--- START OF Text section ---
Produced using `eval_davis.py`

| Model | Kernel Memory (KM)? | J | F | J&F | Pre-computed results |
| --- |:--:|:---:|:---:|:---:|---|
| Full model with top-k | :x: | 72.7 | 80.2 | 76.5 | D17_testdev_s012 |
| Full model with top-k | :heavy_check_mark: | 74.9 | 82.2 | 78.6 | D17_testdev_s012_km |

### Running them yourselves

You can look at the corresponding scripts (`eval_davis.py`, `eval_youtube.py`, etc.). The arguments tooltip should give you a rough idea of how to use them. For example, if you have downloaded the datasets and pretrained models using our scripts, you only need to specify the output path: `python eval_davis.py --output [somewhere]` for DAVIS 2017 validation set evaluation.

### Correspondences

The `W` matrix can be considered as a dense correspondence (affinity) matrix. This is in fact how we used it in the fusion module. See `try_correspondence.py` for details. We have included a small GUI there to show the correspondences (a point source is used, but a mask/tensor can be used in general).

Try it yourself: `python try_correspondence.py`.
--- END OF Text section ---
--- START OF Collected material ---
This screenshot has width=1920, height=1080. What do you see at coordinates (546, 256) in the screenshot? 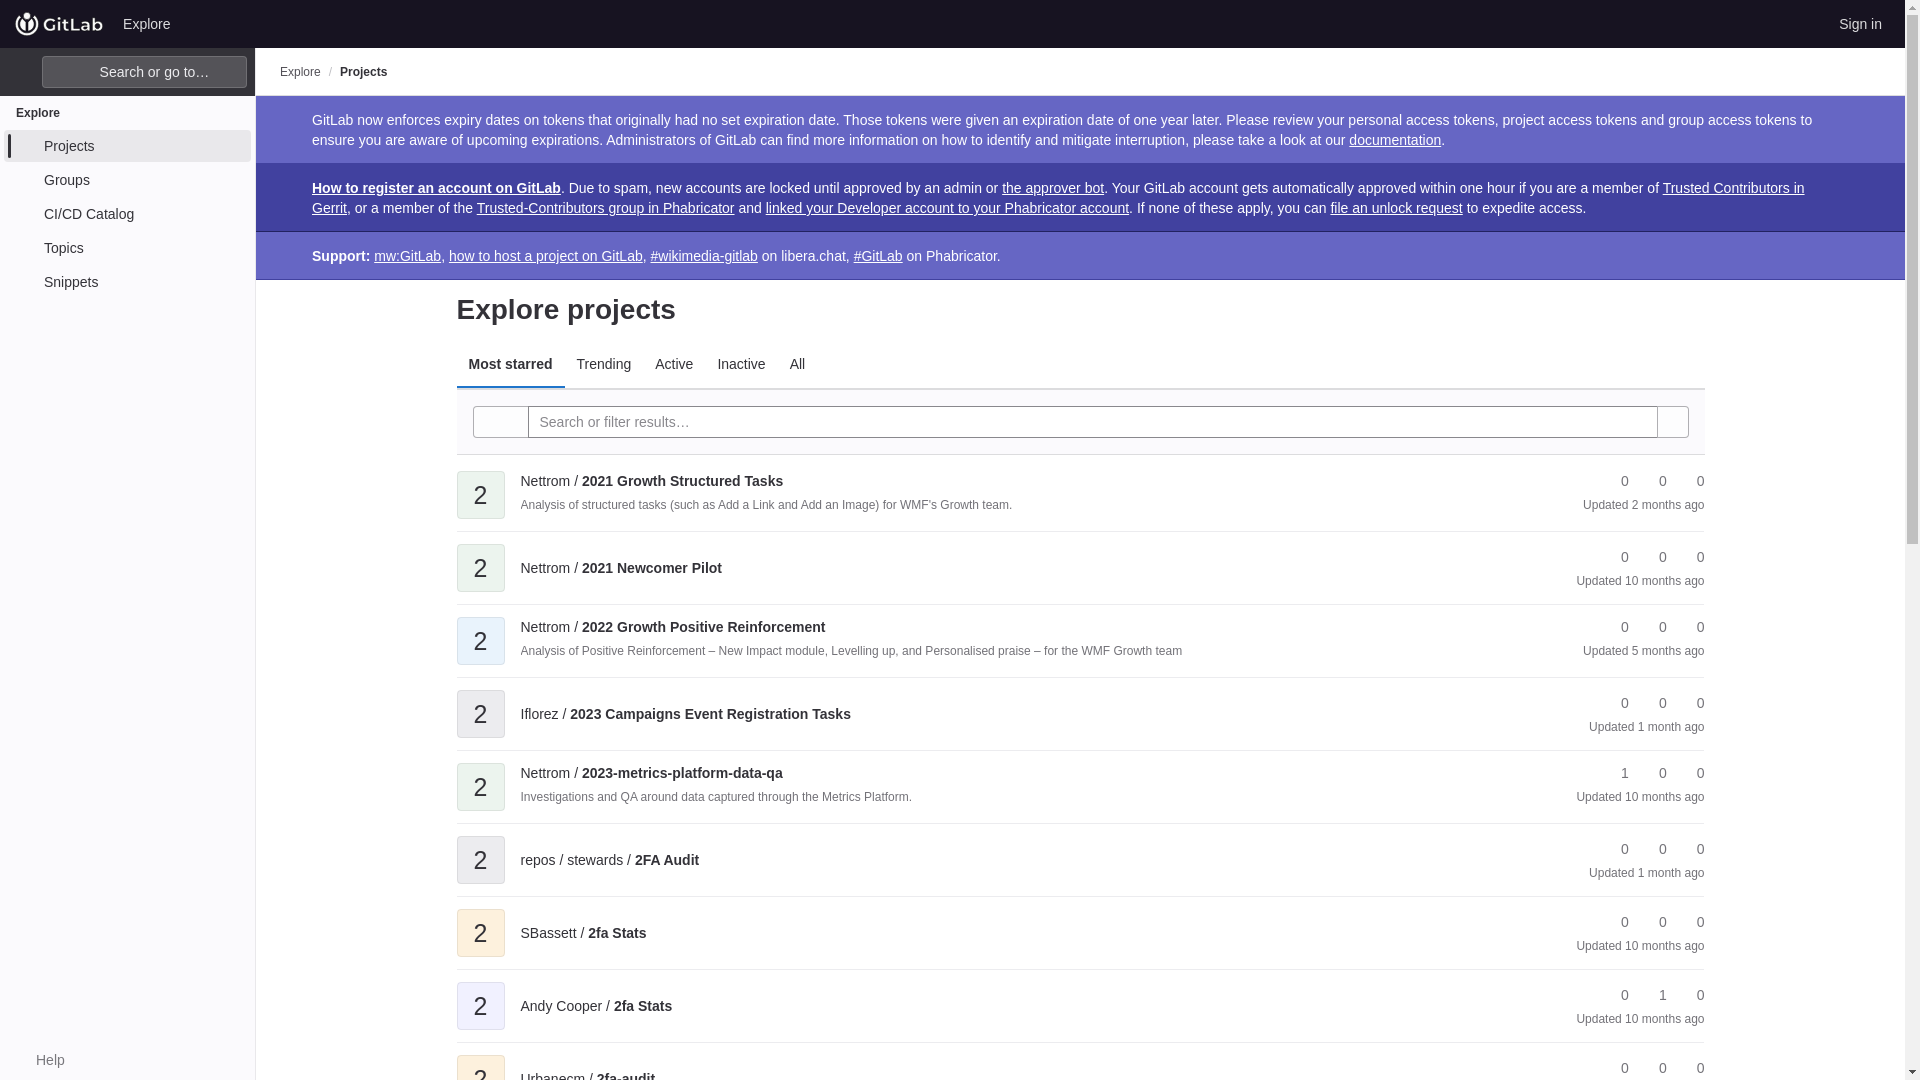
I see `how to host a project on GitLab` at bounding box center [546, 256].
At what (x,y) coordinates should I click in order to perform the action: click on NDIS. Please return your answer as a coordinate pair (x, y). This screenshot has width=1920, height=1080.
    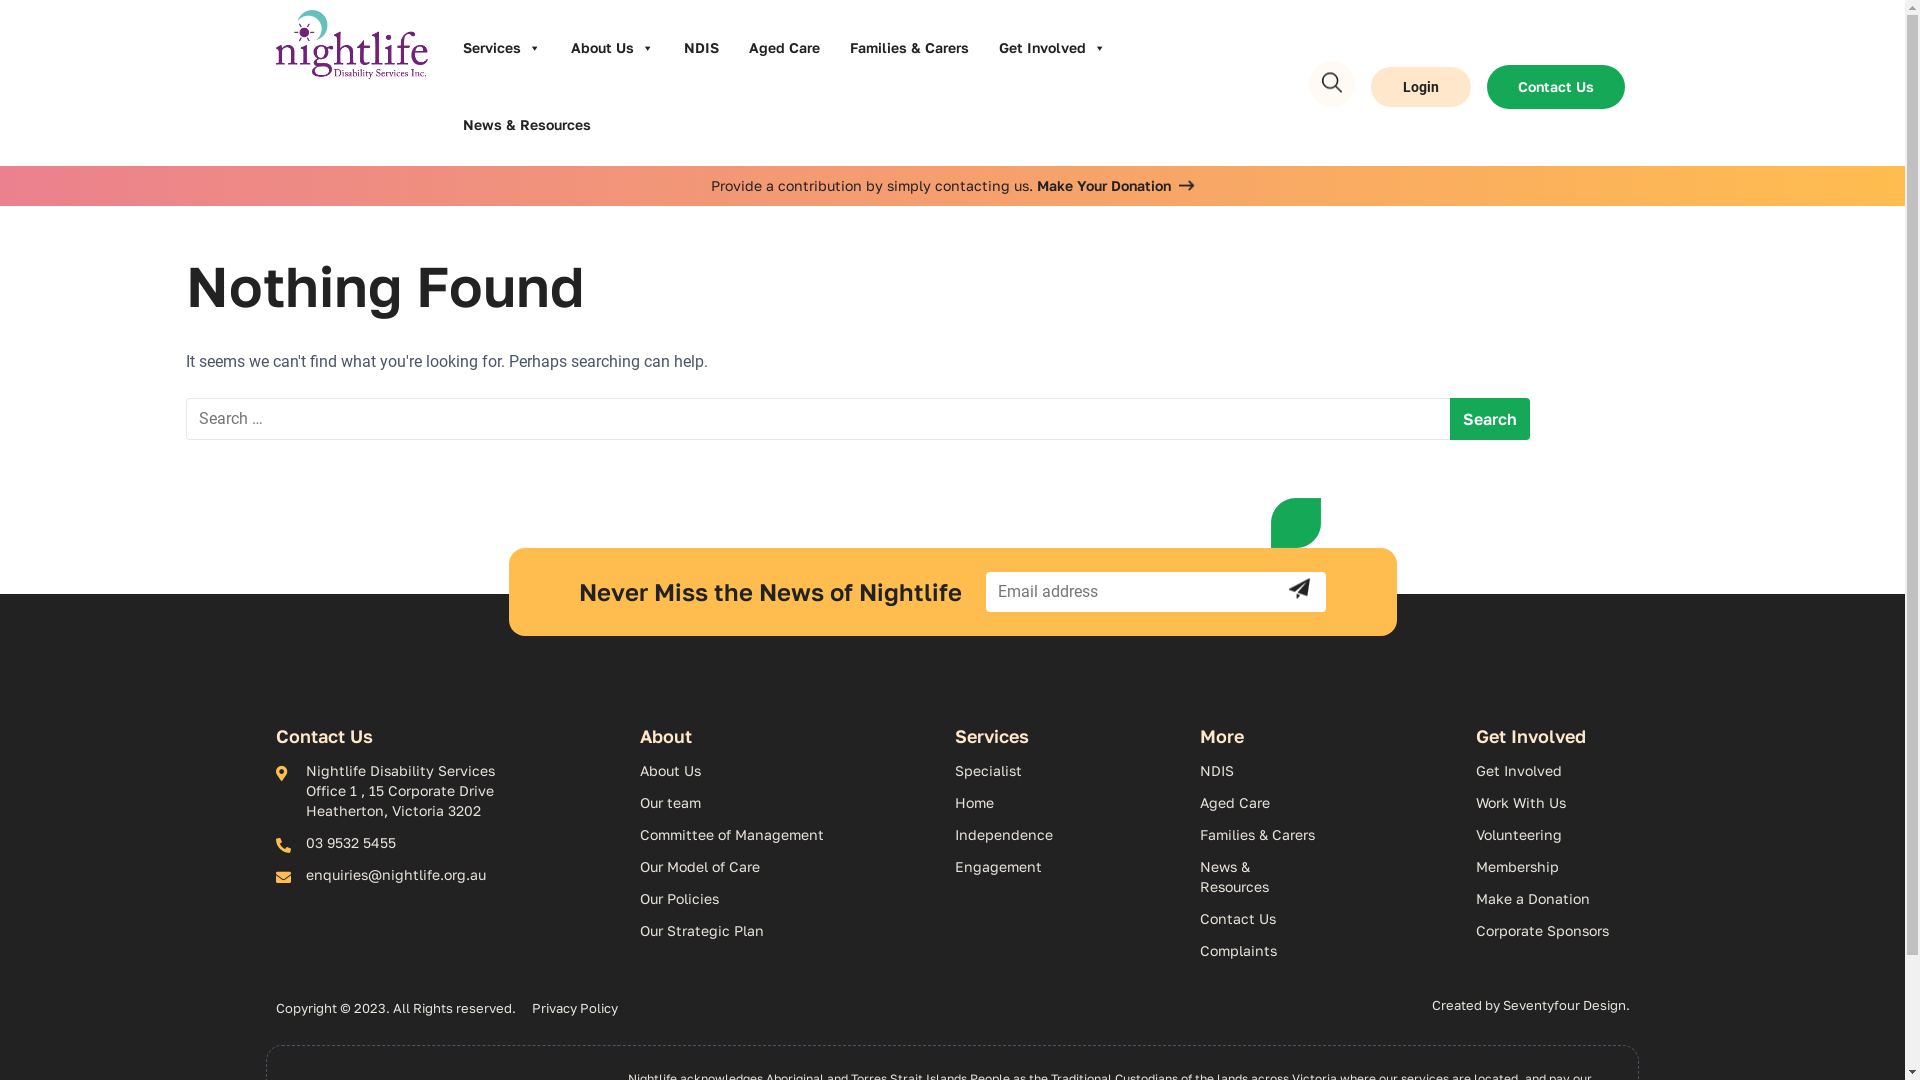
--- END OF Collected material ---
## Work to do
a: According to the text on model evaluation, which script includes a small GUI for showing the correspondences?
b: Continue the text on model evaluation from the point where it stops.

## Answer list
a: `try_correspondence.py`

b:
| Source | Target |
| :---: | :---: |
| ![Source 1](imgs/src1.jpg) | ![Target 1](img/../imgs/tar1.jpg) |
| ![Source 2](imgs/src2.jpg) | ![Target 2](img/../imgs/tar2.jpg) |
| ![Source 3](imgs/src3.jpg) | ![Target 3](img/../imgs/tar3.jpg) |

## Pretrained models

Here we provide two pretrained models. One is pretrained on static images and transferred to main training (we call it s02: stage 0 -> stage 2); the other is pretrained on both static images and BL30K then transferred to main training (we call it s012). For the s02 model, we train it for 300K (instead of 150K) iterations in the main training stage to offset the extra training. More iterations do not help/help very little.
The script `download_model.py` automatically downloads the s012 model. Put all pretrained models in `Mask-Propagation/saves/`.

| Model | Google Drive | OneDrive |
| --- |:--:|:---:|
| s02 | [link](https://drive.google.com/file/d/12jw9b30o-mh23bXzsL0vp24UVhFko_Py/view?usp=sharing) | [link](https://1drv.ms/u/s!AjSBKkdpxQckyx6xpVZ8mwqVxesD?e=VO7mgZ) |
| s012 | [link](https://drive.google.com/file/d/19dfbVDndFkboGLHESi8DGtuxF1B21Nm8/view?usp=sharing) | [link](https://1drv.ms/u/s!AjSBKkdpxQckyx23RL_sYrNPSDd4?e=3kDZSy) |

## Training

### Data preparation

I recommend either softlinking (`ln -s`) existing data or use the provided `download_datasets.py` to structure the datasets as our format. `download_datasets.py` might download more than what you need -- just comment out things that you don't like. The script does not download BL30K because it is huge (>600GB) and we don't want to crash your harddisks. See below.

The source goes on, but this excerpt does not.